THE PROBLEM: Please set down exactly the lines from the one containing "Instruction: Click the 湖南省科学技术厅 site title" through the last line of the records below, both included, with no pictures.

(Stored data)
—————

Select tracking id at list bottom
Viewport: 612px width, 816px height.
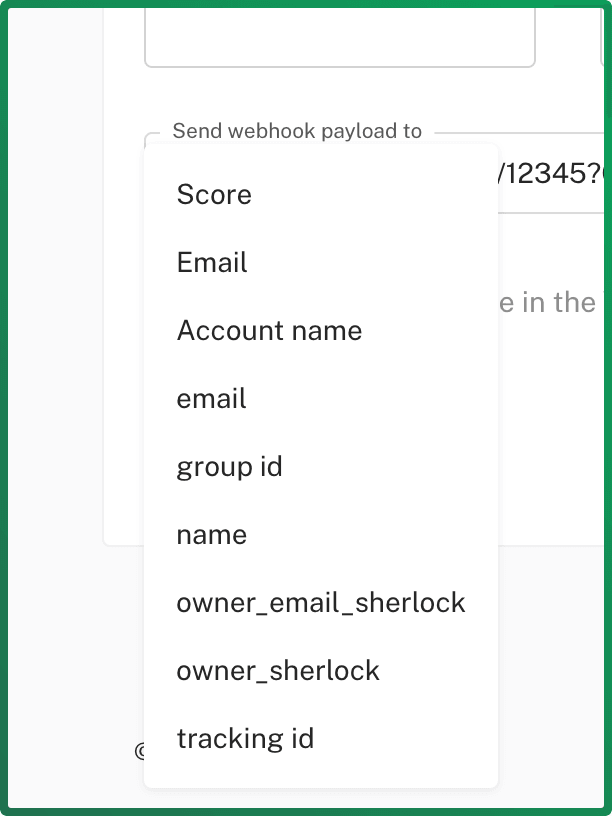(x=321, y=739)
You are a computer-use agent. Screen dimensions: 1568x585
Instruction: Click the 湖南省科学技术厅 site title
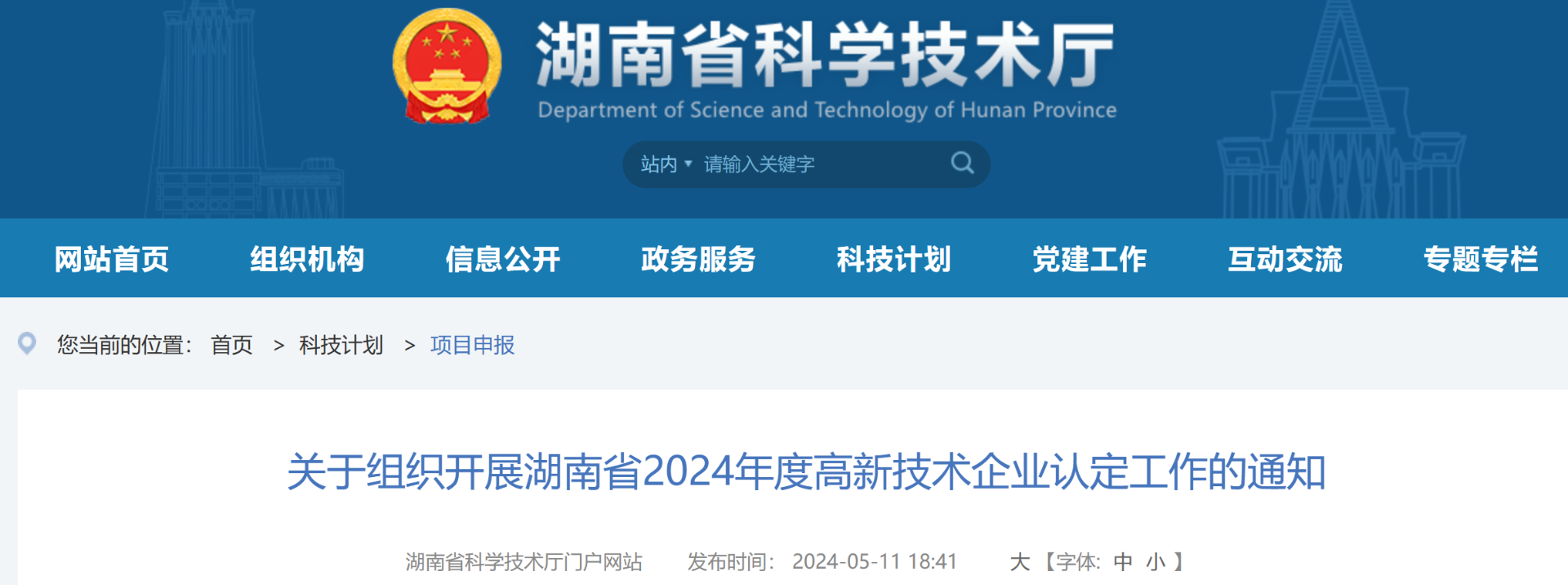(x=825, y=56)
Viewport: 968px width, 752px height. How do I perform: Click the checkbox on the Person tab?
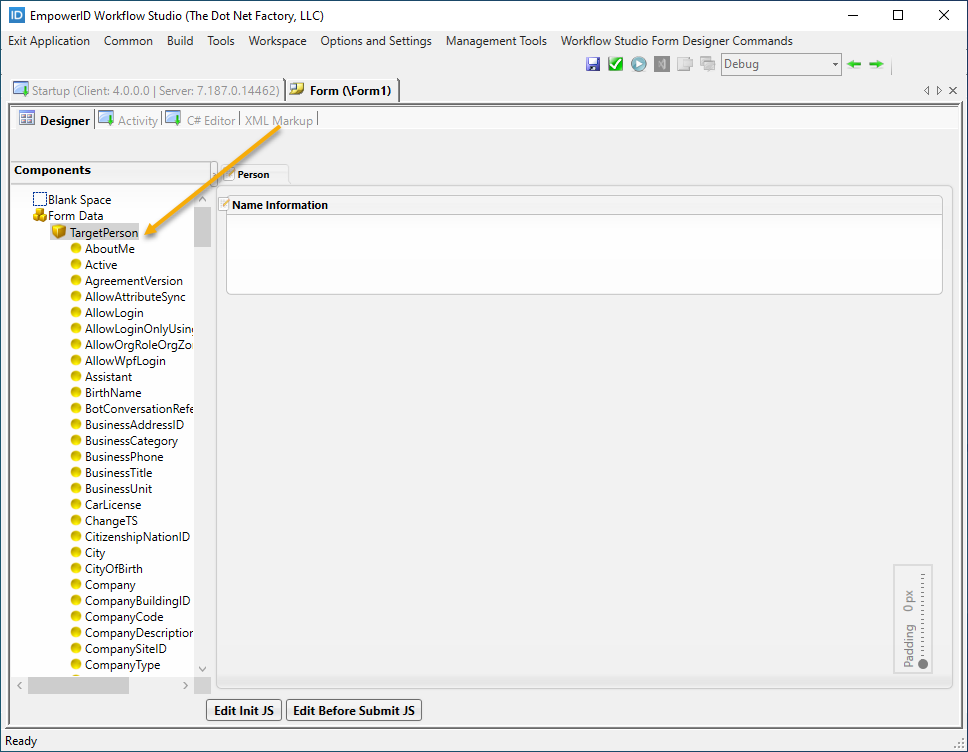228,173
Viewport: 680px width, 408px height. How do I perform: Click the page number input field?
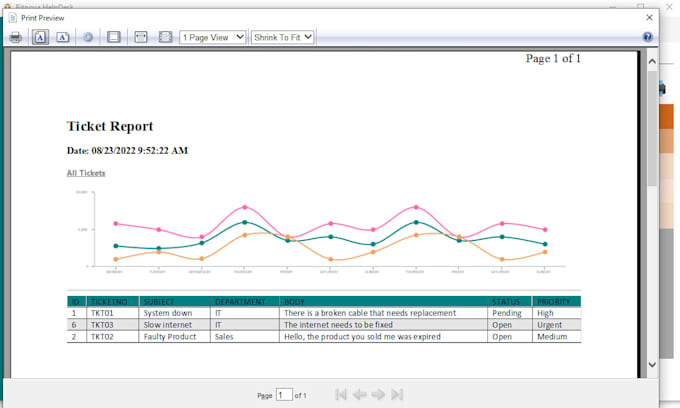point(284,395)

—————

OUTPUT FOR THIS EXERCISE:
Instruction: Click the 湖南省科学技术厅 site title
(x=825, y=56)
Viewport: 968px width, 752px height. How do I perform: Click the checkbox on the Person tab?
228,173
Viewport: 680px width, 408px height. How do I perform: Click the page number input field?
point(284,395)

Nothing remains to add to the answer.